Se il controllo resterà in mani africane, la partita De Beers potrebbe spostare valore e potere economico sul continente. Ma senza capitali e strategia, il rischio è che la crisi del settore trasformi il colosso in un peso morto. Intanto la filiera dei diamanti africani si prepara a cambiare volto. Botswana e Angola immaginano un futuro in cui il taglio e la lucidatura avvengano in loco, con marchi “Made in Africa” capaci di raccontare autenticità e sostenibilità.

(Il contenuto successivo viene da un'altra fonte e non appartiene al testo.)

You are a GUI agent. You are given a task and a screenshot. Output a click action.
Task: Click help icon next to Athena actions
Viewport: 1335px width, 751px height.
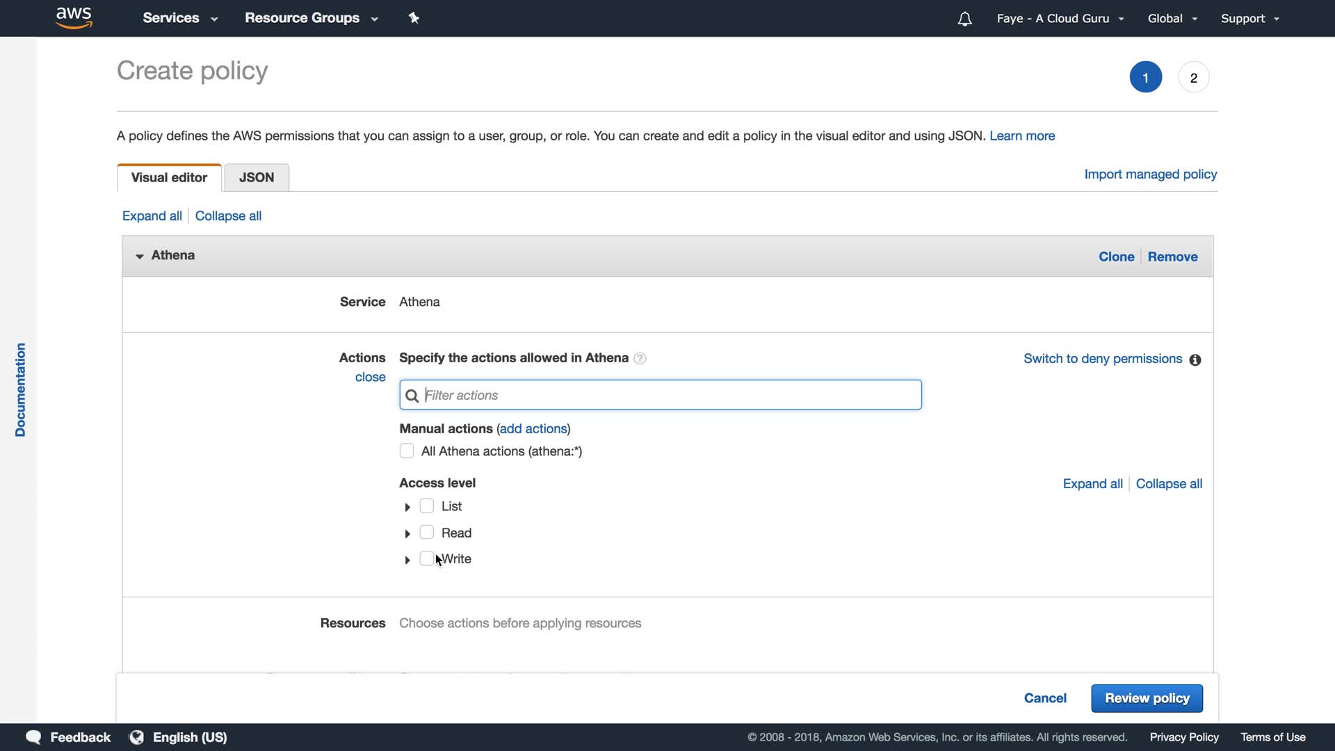point(640,358)
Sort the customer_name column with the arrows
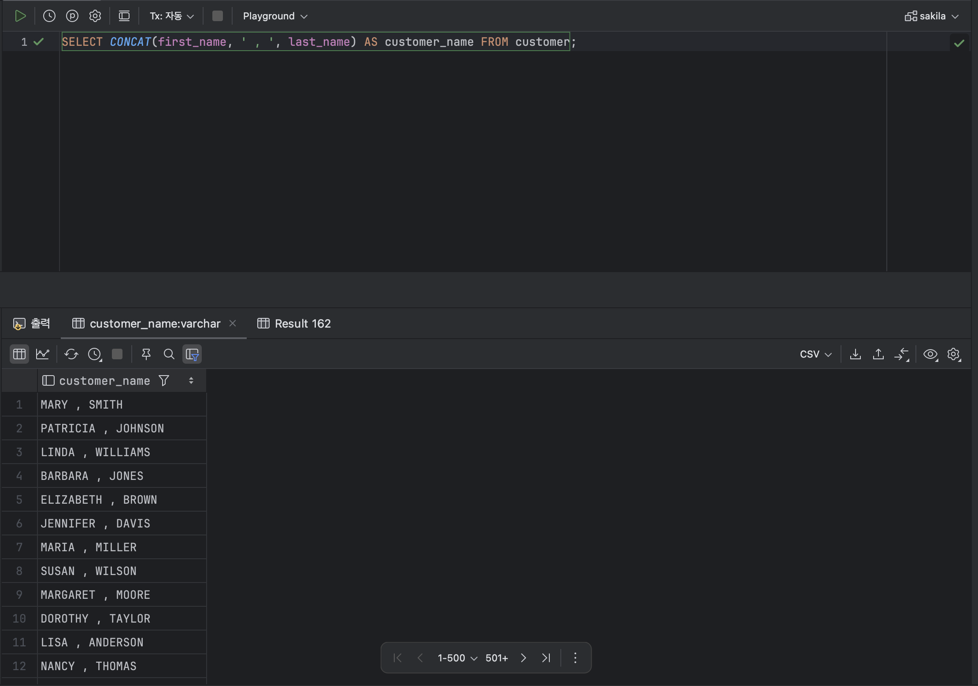 pyautogui.click(x=191, y=381)
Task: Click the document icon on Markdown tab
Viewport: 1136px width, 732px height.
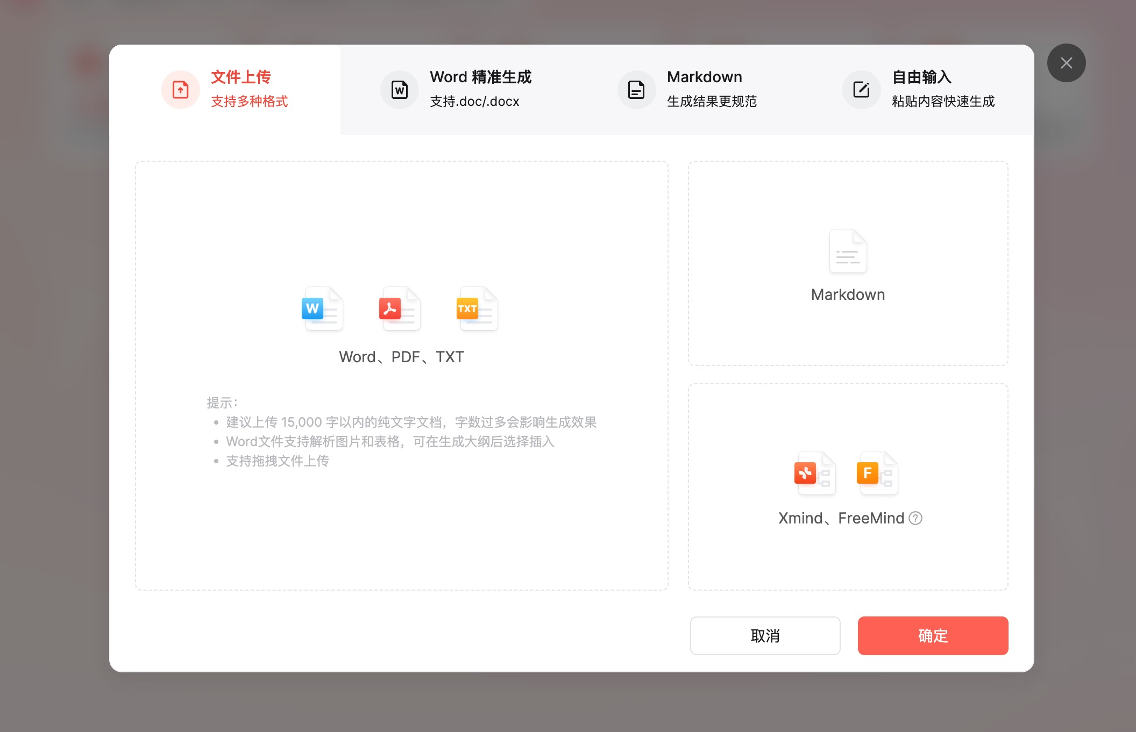Action: coord(636,89)
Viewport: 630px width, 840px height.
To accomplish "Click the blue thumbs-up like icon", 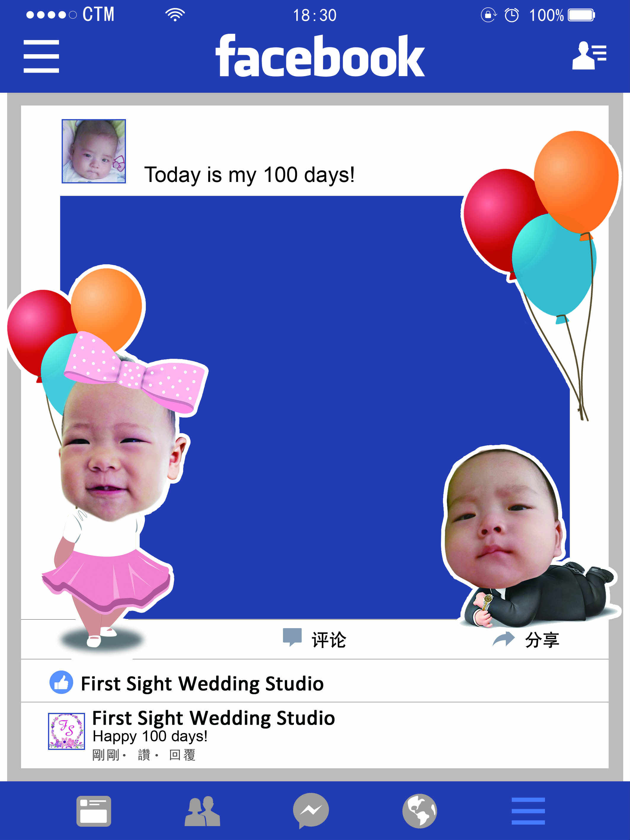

Alcuni Paesi guardano ai diamanti sintetici per intercettare i trend globali, mentre la tecnologia promette tracciabilità e certificazioni etiche grazie alla blockchain. Sul tavolo ci sono anche partnership con brand del lusso e accordi con India e Cina, ma questa volta con più potere contrattuale africano.

La sfida è enorme. Servono capitali, know-how e una visione capace di reinventare la filiera in un mercato che cambia rapidamente. Per decenni l’Africa è stata il cuore dell’estrazione, ma non della trasformazione. Oggi la prospettiva è diversa: creare valore aggiunto sul territorio, sviluppare competenze locali e costruire un ecosistema che vada oltre la semplice vendita di pietre grezze. È un percorso che richiede tempo e investimenti, ma che potrebbe segnare la fine di una dipendenza storica.

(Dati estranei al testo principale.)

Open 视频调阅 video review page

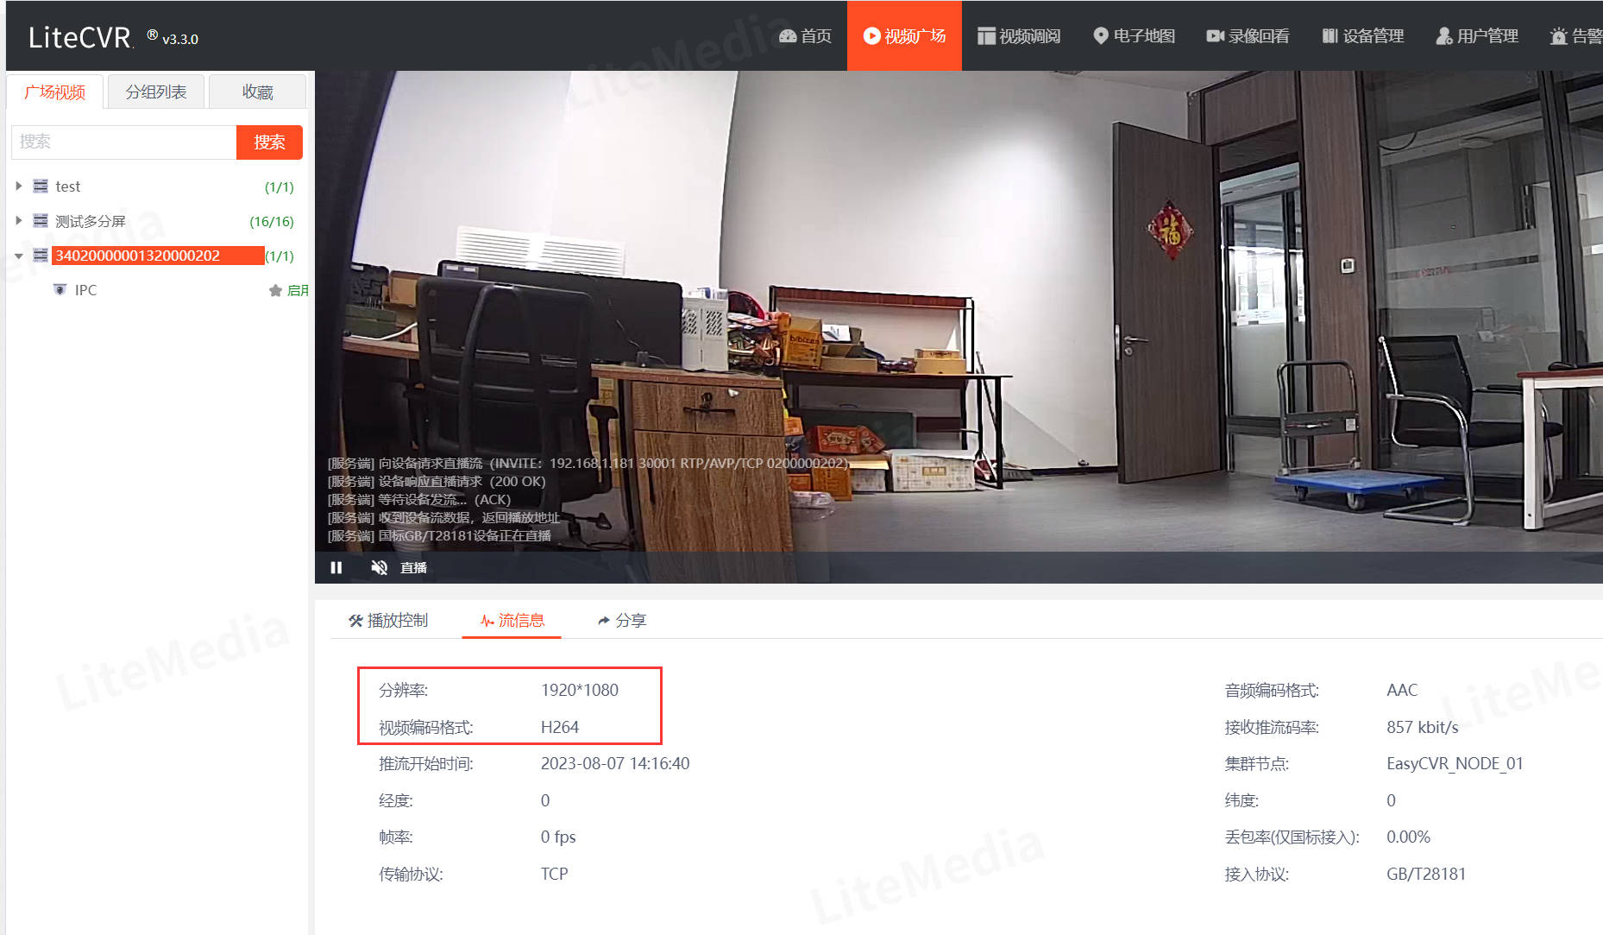click(x=1019, y=35)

L’inizio di una nuova storia
Se Botswana e Angola riusciranno a guidare questa transizione, la vendita di De Beers non sarà la fine di un’era, ma l’inizio di una nuova storia, in cui il continente africano non sarà più solo il fornitore di materie prime, ma protagonista di una filiera globale del lusso.

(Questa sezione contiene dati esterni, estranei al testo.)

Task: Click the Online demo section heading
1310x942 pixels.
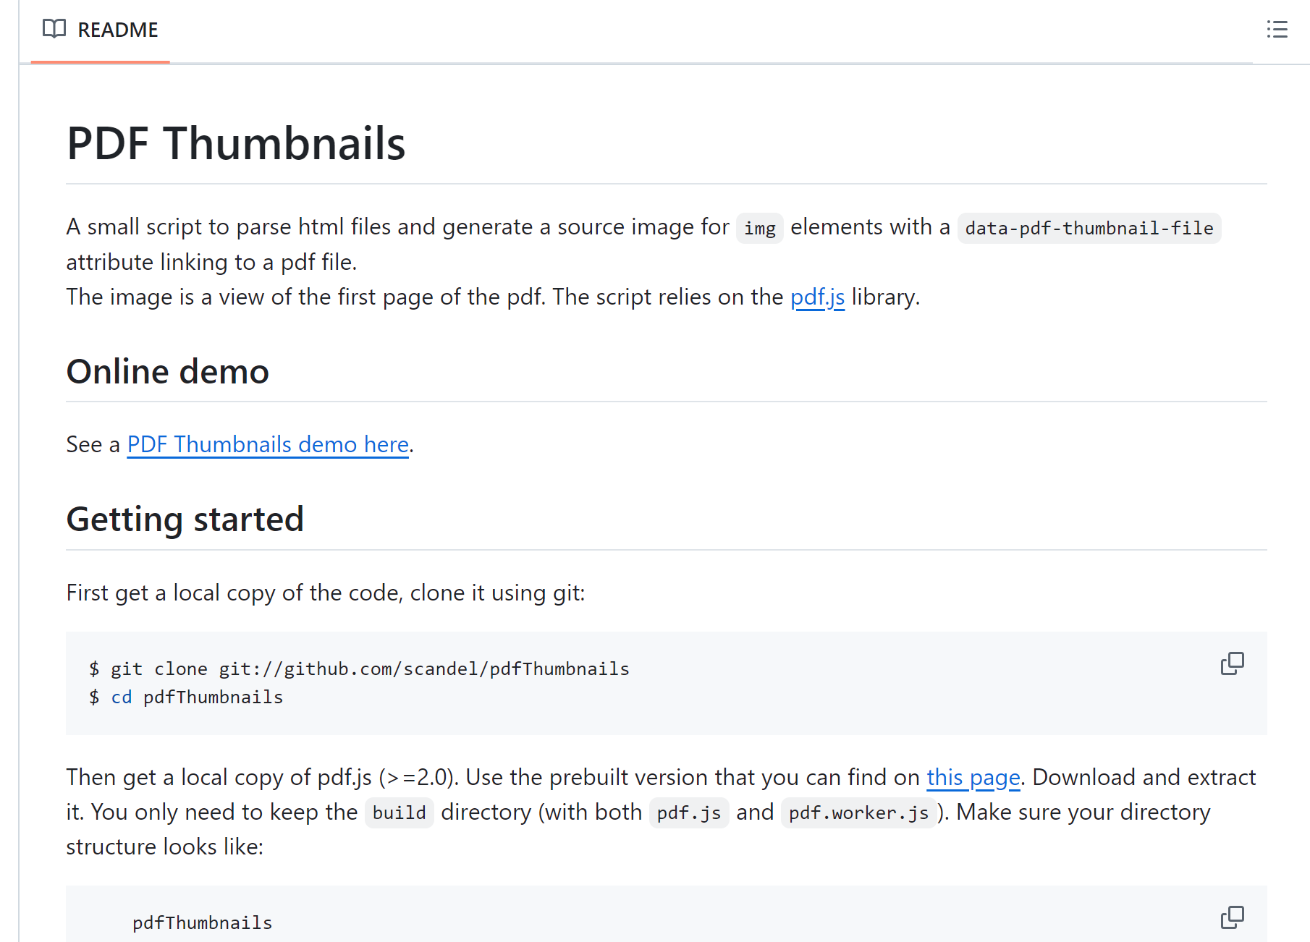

Il futuro dei diamanti, però, non si gioca solo sul terreno africano. La crescente popolarità dei diamanti sintetici impone una riflessione strategica. Alcuni analisti prevedono che entro dieci anni la quota di mercato dei “lab-grown” supererà quella dei diamanti naturali, soprattutto tra i consumatori più giovani e sensibili ai temi ambientali. Per l’Africa, ignorare questa tendenza sarebbe un errore.
Pensare anche al sintetico
Investire in tecnologie di produzione sintetica, affiancando la tradizione all’innovazione, potrebbe essere la chiave per restare competitivi. Allo stesso tempo, la tracciabilità e la certificazione etica diventano fattori cruciali: blockchain e sistemi digitali possono garantire trasparenza e combattere il mercato nero, rafforzando la reputazione dei diamanti africani.
La partita è aperta e il tempo stringe. Anglo American vuole chiudere la vendita entro pochi mesi, e le trattative si annunciano serrate. Sullo sfondo, il destino di De Beers si intreccia con quello di intere economie nazionali e con la capacità dell’Africa di trasformare una risorsa naturale in un motore di sviluppo sostenibile. Se il continente saprà cogliere questa opportunità, il diamante non sarà più solo simbolo di lusso, ma di emancipazione economica.